Explosions in and around the Zaporizhzhia nuclear power complex at about 2:30 p.m. destroyed electrical transmission lines and posed risks of damaging the plant, forcing engineers to alter the operation of one of its six reactors by reducing power, Ukraine’s state nuclear company, Energoatom, said.

Hours later, a second series of three explosions damaged an auxiliary building near one of the nuclear reactors, raising the risk of hydrogen leaks and fire, the company said.

President Volodymyr Zelensky and other Ukrainian officials blamed Russia for the attacks.

“This is the largest nuclear power plant on our continent, and any shelling of this facility is an open, brazen crime, an act of terror,” President Volodymyr Zelensky said in his nightly address. “Russia should bear responsibility for the very fact of creating a threat to the nuclear power plant.”

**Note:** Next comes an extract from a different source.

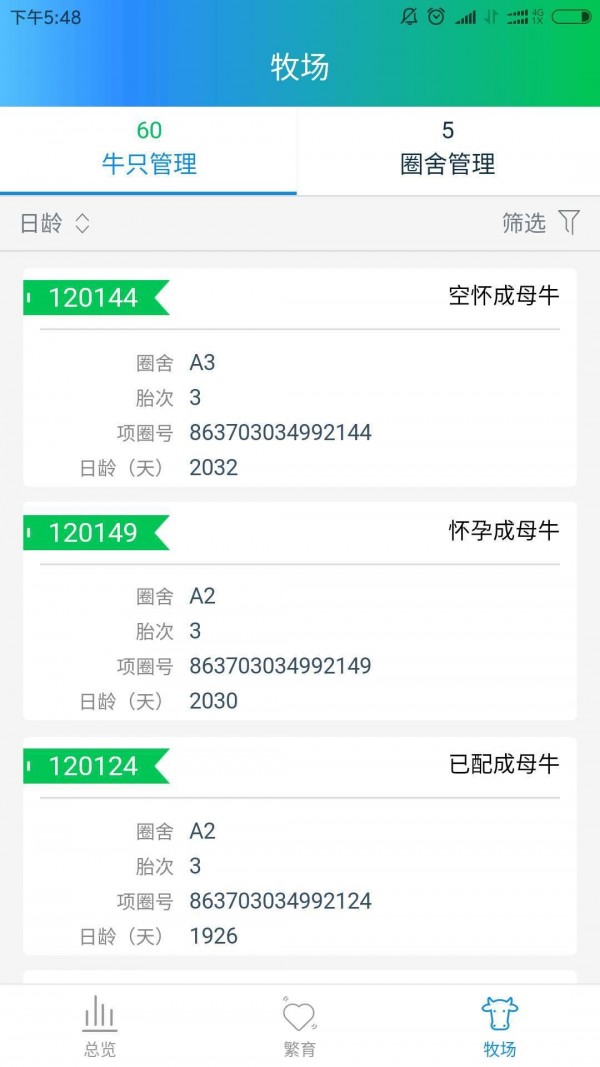600x1067 pixels.
Task: Open the filter using the funnel icon
Action: (x=570, y=223)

The Russian ministry of defense said it was Ukrainian forces who had shelled the plant, accusing them of an act of “nuclear terrorism.”

No radiation was released after the first explosions, the state nuclear company said. But the forced change in the reactor’s operation underscored the rising danger.

Fighting has intensified in recent weeks near the nuclear complex, which the Russian military controls and is using as a fortress, even as Ukrainian engineers continue to operate it.

For about a month, Russia has used the site to stage artillery strikes on Ukrainian targets without fear of retaliation, since the Ukrainian military cannot fire back without risk of hitting safety equipment, reactors or storage facilities for spent fuel. Ukrainian officials say the Russians aim to disrupt a Ukrainian counteroffensive in the country’s south.

After the explosions on Friday afternoon severed a high-voltage electrical line, the plant operators reduced output from one of the reactors. Previously, three of the six reactors at the plant were operational, two were on standby and one was undergoing planned repairs.

It was not clear if the reactor whose operation was altered on Friday was shifted to a standby status, said Dmytro Orlov, a former plant engineer who is now the mayor of Enerhodar, where the plant is.

“This is an unusual event but not unpredictable,” he said. “Personnel were prepared.” He compared it to the emergency response in the case that an electrical line were damaged by wildfire or another accident.

Energoatom, the state power company, released a statement on the Telegram social networking site saying that Russian artillery fire had severed the electrical line. “The Russian military again resorted to provocation,” the company said. It said an industrial space on the complex’s grounds was struck three times, hitting the wiring and a transformer.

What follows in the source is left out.